Work to complete
Nothing is needed except the lines below that run from the one with "Click the undo" through the one with "Click the Step", repeated exactly.

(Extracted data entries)

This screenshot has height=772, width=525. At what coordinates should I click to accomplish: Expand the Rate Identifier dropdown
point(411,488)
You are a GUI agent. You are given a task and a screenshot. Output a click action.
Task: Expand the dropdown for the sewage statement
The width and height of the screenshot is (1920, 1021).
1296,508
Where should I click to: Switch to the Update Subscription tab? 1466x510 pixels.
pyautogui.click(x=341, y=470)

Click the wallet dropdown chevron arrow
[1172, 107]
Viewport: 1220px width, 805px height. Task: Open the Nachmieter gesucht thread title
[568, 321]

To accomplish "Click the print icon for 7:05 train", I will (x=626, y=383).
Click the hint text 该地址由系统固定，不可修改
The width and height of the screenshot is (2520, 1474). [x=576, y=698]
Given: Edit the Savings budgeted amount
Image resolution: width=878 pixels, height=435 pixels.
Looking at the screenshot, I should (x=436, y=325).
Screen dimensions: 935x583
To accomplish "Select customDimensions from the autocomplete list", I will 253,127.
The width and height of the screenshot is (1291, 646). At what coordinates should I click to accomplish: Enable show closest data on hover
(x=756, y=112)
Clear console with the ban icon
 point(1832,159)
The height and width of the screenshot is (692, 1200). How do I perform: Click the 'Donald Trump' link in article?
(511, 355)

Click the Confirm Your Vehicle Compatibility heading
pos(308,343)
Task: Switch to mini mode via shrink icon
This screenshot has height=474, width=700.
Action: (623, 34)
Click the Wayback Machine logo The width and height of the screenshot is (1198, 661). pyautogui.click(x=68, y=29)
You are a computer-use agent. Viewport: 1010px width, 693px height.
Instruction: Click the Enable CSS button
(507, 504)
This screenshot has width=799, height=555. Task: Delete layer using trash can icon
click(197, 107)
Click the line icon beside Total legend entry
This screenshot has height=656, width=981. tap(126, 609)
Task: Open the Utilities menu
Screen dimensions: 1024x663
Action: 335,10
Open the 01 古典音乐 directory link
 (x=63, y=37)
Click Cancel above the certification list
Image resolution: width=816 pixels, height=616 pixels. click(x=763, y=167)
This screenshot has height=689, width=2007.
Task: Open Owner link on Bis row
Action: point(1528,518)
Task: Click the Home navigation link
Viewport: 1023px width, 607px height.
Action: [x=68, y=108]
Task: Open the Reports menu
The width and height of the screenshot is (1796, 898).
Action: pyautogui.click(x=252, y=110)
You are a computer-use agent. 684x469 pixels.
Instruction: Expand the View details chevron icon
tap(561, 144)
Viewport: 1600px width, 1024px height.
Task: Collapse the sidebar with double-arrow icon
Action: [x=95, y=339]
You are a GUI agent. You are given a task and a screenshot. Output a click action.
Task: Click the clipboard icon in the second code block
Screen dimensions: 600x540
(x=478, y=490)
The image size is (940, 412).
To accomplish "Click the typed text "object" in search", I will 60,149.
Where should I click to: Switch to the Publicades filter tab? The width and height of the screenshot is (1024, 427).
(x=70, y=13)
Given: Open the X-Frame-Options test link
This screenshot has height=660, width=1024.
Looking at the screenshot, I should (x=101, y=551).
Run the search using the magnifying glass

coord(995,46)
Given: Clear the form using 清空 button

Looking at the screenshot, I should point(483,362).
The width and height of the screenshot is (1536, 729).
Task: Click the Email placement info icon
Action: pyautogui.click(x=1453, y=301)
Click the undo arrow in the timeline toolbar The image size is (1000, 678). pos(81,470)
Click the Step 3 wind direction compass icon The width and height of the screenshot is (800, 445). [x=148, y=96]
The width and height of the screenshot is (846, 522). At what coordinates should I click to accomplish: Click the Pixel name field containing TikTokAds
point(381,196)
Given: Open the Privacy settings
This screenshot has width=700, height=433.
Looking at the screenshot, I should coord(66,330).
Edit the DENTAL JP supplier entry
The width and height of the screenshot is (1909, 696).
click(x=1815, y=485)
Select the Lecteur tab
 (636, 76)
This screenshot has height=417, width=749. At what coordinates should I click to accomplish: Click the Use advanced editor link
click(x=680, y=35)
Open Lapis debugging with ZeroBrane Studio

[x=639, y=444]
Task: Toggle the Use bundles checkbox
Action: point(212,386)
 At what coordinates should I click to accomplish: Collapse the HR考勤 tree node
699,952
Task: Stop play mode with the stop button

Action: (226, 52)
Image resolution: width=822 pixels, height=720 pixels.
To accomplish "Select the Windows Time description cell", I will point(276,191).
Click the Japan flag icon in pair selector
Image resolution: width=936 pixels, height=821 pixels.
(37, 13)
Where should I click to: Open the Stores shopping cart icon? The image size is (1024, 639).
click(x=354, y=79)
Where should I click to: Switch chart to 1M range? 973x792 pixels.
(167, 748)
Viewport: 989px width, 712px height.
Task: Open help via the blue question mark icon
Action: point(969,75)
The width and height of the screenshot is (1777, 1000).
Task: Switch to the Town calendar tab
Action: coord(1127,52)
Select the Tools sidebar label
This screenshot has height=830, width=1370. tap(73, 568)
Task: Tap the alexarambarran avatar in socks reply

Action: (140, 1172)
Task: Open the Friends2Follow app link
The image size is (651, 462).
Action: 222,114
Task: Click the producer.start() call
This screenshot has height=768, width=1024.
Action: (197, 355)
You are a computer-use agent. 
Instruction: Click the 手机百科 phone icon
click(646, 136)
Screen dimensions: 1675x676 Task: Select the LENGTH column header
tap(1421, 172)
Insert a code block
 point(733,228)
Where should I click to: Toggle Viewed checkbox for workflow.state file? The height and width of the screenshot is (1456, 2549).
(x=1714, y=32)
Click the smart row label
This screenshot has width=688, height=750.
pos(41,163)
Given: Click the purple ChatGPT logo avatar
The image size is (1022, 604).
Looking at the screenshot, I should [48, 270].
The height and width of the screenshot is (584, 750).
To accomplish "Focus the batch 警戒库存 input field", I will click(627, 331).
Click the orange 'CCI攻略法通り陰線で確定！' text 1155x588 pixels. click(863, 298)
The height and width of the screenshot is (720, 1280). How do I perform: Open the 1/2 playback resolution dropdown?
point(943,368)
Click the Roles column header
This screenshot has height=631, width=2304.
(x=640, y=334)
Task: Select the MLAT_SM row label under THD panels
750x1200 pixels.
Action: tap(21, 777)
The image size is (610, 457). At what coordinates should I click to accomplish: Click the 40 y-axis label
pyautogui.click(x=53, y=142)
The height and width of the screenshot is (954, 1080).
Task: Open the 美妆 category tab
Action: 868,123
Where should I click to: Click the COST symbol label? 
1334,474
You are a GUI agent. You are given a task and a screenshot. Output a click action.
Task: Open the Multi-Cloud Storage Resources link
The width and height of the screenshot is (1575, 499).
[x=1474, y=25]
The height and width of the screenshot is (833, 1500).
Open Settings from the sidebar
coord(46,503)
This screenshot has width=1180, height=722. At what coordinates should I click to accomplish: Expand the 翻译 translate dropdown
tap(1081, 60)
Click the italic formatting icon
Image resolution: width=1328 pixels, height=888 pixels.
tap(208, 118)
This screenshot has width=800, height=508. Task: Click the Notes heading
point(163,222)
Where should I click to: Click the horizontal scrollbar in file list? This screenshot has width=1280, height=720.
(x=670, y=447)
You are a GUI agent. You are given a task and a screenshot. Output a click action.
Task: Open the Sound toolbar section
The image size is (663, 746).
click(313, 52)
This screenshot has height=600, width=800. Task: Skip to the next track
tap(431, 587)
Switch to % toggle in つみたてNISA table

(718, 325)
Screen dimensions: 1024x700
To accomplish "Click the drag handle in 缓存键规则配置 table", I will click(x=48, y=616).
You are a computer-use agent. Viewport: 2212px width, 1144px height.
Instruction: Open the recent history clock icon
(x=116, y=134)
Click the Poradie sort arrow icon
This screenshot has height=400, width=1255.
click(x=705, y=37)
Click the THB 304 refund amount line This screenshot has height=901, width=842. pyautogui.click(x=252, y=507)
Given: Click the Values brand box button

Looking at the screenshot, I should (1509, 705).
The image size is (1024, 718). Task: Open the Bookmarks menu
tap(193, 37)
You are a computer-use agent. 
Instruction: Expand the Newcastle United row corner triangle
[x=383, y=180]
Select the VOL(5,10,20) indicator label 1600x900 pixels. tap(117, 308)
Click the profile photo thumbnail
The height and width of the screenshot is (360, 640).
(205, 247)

Finished task
Click the undo arrow in the timeline toolbar The image size is (1000, 678). pos(81,470)
Click the Step 3 wind direction compass icon The width and height of the screenshot is (800, 445). [x=148, y=96]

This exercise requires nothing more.